▶ **Supplied data**
• • • •

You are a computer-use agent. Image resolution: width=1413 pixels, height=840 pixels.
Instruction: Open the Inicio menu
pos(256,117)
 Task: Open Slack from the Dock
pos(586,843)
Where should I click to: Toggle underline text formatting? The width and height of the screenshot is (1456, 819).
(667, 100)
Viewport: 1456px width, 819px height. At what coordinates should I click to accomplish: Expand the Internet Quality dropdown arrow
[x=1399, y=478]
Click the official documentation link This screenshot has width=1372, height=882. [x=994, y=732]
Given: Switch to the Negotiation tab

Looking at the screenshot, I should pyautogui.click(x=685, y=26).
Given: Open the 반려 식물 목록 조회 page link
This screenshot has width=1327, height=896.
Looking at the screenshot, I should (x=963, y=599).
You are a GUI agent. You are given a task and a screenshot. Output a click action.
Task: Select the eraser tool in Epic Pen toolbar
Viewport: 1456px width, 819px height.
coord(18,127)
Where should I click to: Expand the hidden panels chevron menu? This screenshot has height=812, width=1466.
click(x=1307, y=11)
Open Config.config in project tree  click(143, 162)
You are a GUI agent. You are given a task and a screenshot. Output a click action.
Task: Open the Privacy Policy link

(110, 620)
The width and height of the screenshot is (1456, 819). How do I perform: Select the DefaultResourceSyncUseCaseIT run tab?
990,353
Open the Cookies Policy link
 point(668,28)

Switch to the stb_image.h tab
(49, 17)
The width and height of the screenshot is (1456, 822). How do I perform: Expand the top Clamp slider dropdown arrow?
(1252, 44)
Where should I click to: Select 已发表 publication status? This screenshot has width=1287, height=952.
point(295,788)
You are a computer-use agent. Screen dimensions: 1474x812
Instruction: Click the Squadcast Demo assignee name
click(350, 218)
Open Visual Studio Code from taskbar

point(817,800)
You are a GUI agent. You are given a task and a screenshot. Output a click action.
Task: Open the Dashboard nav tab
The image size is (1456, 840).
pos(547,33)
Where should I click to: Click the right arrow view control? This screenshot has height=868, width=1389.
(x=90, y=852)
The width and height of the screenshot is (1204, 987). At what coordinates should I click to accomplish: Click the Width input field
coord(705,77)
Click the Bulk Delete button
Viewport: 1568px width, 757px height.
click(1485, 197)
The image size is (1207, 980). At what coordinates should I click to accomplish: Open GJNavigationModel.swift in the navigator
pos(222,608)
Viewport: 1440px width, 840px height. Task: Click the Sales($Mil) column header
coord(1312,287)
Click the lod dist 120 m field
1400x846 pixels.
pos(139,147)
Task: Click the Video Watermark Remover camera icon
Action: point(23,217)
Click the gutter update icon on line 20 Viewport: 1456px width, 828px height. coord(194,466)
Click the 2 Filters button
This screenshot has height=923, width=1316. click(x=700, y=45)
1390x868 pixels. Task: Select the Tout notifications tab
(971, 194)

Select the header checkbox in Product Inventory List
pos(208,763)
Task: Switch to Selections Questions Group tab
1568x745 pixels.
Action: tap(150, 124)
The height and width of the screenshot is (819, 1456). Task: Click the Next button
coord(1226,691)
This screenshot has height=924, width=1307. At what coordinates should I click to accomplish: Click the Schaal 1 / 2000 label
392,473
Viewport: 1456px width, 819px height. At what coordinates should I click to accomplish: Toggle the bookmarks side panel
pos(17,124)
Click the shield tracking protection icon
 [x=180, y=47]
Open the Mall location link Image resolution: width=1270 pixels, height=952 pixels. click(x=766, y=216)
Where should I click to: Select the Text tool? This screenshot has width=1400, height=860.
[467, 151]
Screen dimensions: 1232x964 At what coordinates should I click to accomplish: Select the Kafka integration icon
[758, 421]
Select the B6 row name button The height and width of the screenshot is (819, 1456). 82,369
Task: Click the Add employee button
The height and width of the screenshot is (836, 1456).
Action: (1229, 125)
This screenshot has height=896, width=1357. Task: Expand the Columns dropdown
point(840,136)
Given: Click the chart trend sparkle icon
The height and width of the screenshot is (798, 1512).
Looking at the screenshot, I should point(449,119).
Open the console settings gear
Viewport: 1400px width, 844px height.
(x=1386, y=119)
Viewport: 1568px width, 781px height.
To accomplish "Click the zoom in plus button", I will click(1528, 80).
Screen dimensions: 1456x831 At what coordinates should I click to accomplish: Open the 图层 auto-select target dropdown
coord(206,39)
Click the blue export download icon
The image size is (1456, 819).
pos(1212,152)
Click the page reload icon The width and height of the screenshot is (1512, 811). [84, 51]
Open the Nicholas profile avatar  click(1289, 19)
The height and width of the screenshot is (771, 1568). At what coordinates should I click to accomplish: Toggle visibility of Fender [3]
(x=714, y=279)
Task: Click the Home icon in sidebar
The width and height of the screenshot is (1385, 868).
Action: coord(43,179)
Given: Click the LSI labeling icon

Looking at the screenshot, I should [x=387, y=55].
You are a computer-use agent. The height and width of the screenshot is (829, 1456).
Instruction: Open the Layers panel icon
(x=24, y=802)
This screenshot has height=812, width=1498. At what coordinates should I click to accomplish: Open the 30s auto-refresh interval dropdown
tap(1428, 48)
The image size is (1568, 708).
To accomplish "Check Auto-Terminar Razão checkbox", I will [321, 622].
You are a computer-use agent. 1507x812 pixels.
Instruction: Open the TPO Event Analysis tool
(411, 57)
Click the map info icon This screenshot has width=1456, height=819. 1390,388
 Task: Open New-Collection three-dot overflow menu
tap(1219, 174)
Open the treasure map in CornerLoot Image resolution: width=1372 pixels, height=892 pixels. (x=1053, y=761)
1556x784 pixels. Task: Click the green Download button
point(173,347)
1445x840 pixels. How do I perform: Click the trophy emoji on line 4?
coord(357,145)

• • • •

▶ **Directions**
Where a line of the data above includes "page", copy that line.

▶ **Worked solution**
Given: Open the 반려 식물 목록 조회 page link
Click the page reload icon The width and height of the screenshot is (1512, 811). [84, 51]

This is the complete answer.